**TEXT SEGMENT**.
PHOENIX - As his team endured what turned out to be their most disheartening loss of the young season, Masai Ujiri followed along on his iPad.
Accompanied by a couple of his scouts, the Raptors general manager was returning from a road trip to Syracuse, where he watched the Orange defeat the Hoosiers Tuesday evening. All the while he kept an eye on what was unfolding on the opposite end of the country.
With the Raptors on the verge of a historic collapse, all he could do was watch the score, as a 27-point lead morphed into a nine-point loss in 21 minutes of game time.
Ujiri watched the game in its entirety when he got back home, not because he's a glutton for punishment but because he has work to do, which is becoming more and more clear with each passing loss.
"Obviously, there's something that we have to fix," Ujiri told Macko and Cauz in a Thursday morning interview on TSN Radio 1050.
Listen to the entire interview here.
"One thing I'll tell you and the fans," he said, "we will not be caught in no-man's land in the NBA. We all know what no man's land is. We're going to really evaluate this team and see how we can go forward."

**ASSIGNED TASK A**.
According to the article on Masai Ujiri and the Raptors, how many minutes of game time did it take for the 27-point lead to become a nine-point loss?
**ASSIGNED TASK B**.
In the article on Masai Ujiri and the Raptors, why did Ujiri watch the entire game after he got back home?
**ASSIGNED TASK C**.
Resume the article on Masai Ujiri and the Raptors after its final sentence.

**EXTRACTED INFORMATION**.
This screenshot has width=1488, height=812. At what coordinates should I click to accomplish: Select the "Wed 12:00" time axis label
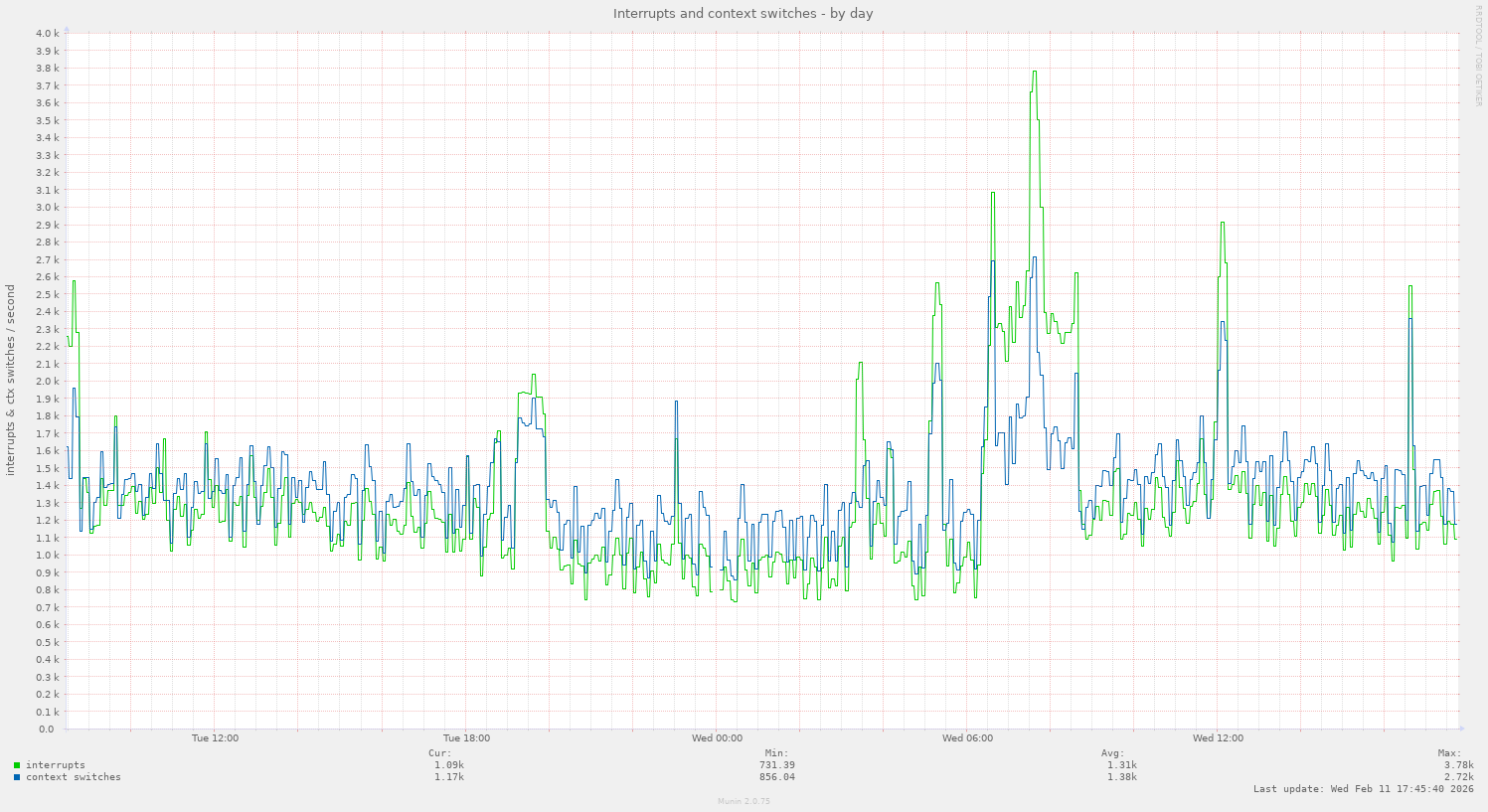1218,738
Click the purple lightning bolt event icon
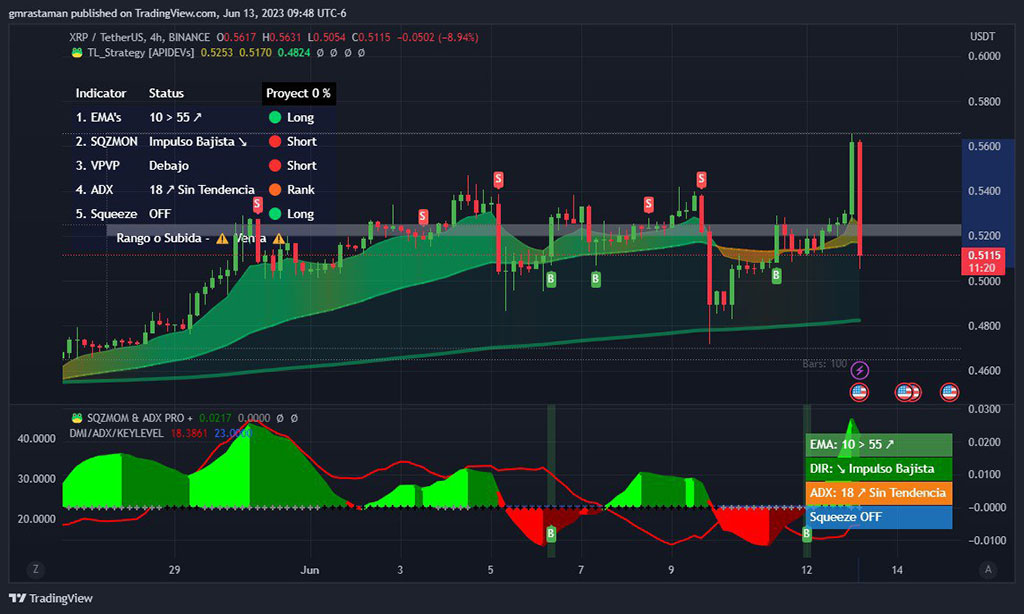Screen dimensions: 1024x614 tap(859, 370)
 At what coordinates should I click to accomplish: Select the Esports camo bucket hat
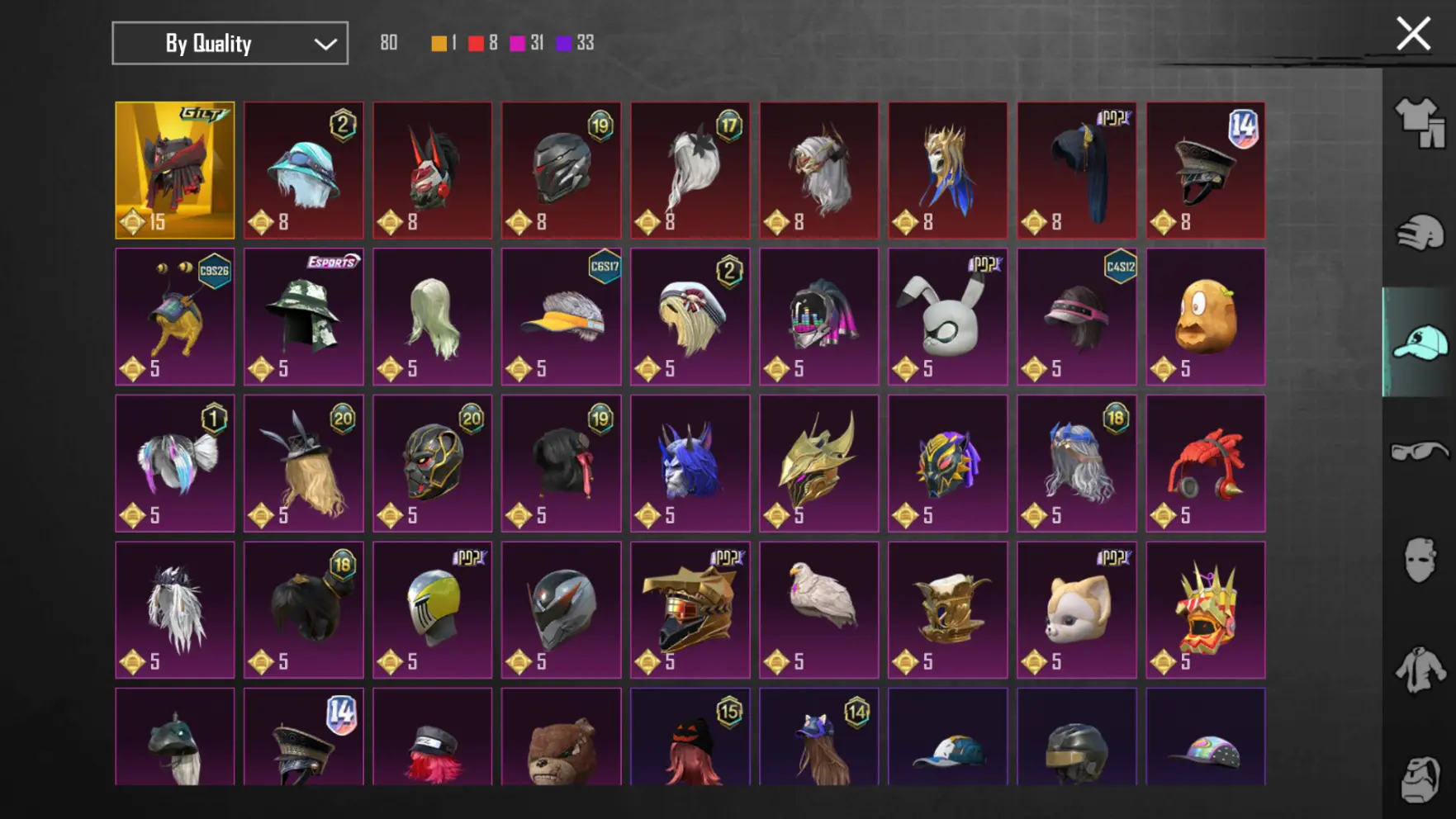pyautogui.click(x=304, y=316)
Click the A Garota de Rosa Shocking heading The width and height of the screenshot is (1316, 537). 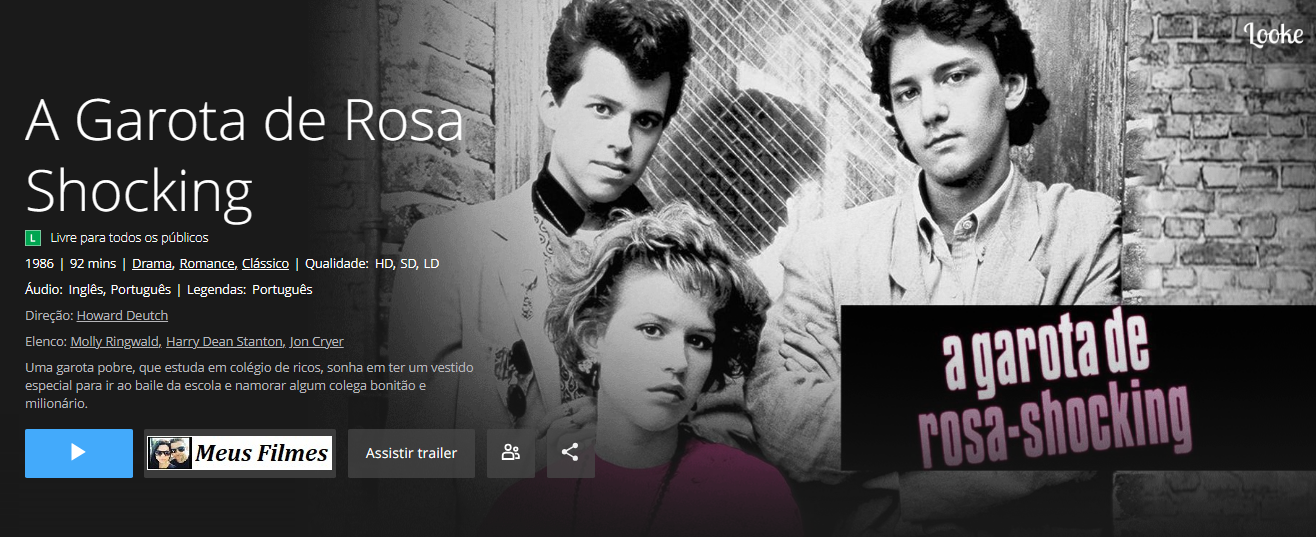[x=245, y=157]
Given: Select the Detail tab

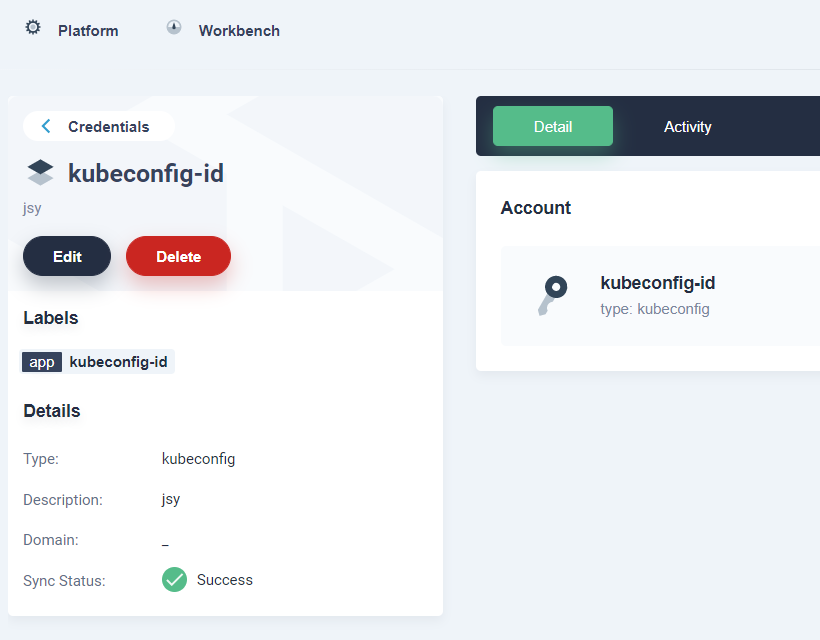Looking at the screenshot, I should tap(552, 127).
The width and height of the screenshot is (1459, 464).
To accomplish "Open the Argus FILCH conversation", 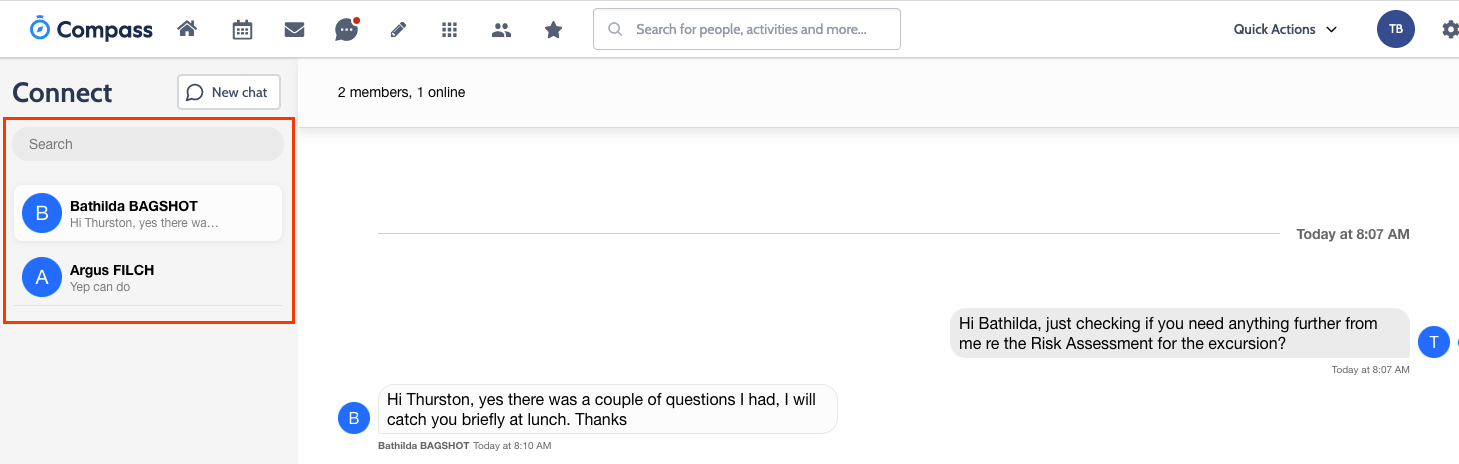I will 148,277.
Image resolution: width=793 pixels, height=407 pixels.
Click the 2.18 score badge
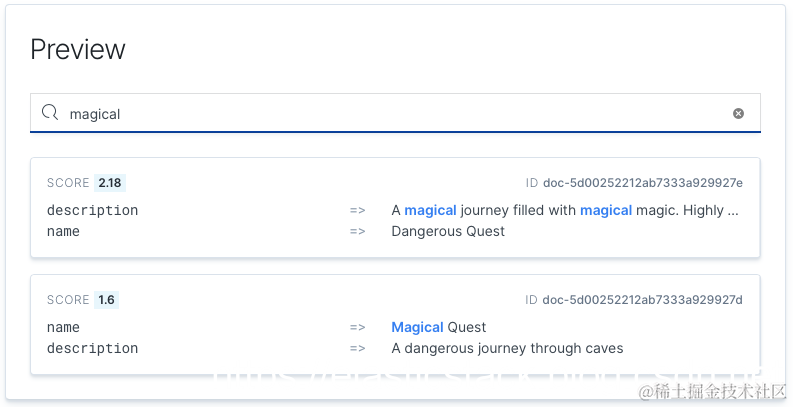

**WRITTEN REPLY A**.
21 minutes

**WRITTEN REPLY B**.
He did not watch it because he enjoys punishment. He watched it because he has work to do, and that work becomes clearer with each loss.

**WRITTEN REPLY C**.
To the dismay of the reigning NBA Executive of the Year, the Raptors have been and continue to be in the centre of no-man's land. They've been trapped there for half a decade - or longer depending on your definition of "no-man's land" - without a clear or easy way of escaping.
At 6-12 they sit comfortably in 10th place, exactly where they finished last season. They're too good to be bad in a truly terrible Eastern Conference but they're a long ways from being good enough to compete. So what now?
Tuesday's loss - as painful as it was - is just one game. As Dwane Casey put it, "It's a long season and one game doesn't define us." The game doesn't but what it represents does. The roster is fundamentally flawed. A loss like Tuesday's makes Ujiri's decision easier, while making his job that much more difficult.
Whether he's watching from the stands, the tunnel or his iPad, Ujiri has been watching closely, and waiting. For lack of a more prudent solution at the time he took the gig, he gave this group - mostly assembled by his predecessor - an opportunity to sink or swim. Now, over a month into the season, he's seen what he needs to see.
"It's not rocket science," he said. "I'm not trying to deceive anybody here. We're evaluating our team and we'll continue to field calls, make calls [and] see how we can make our team better or figure out what direction we go with this team."
There's no question Ujiri has been and will continue to be a busy man (he and his wife welcomed their first child on Saturday). December 15th is a date most, including Ujiri, have circled on their calendar. That will be the first day in which offseason signees are eligible to be traded, widening the market and thus increasing Toronto's options.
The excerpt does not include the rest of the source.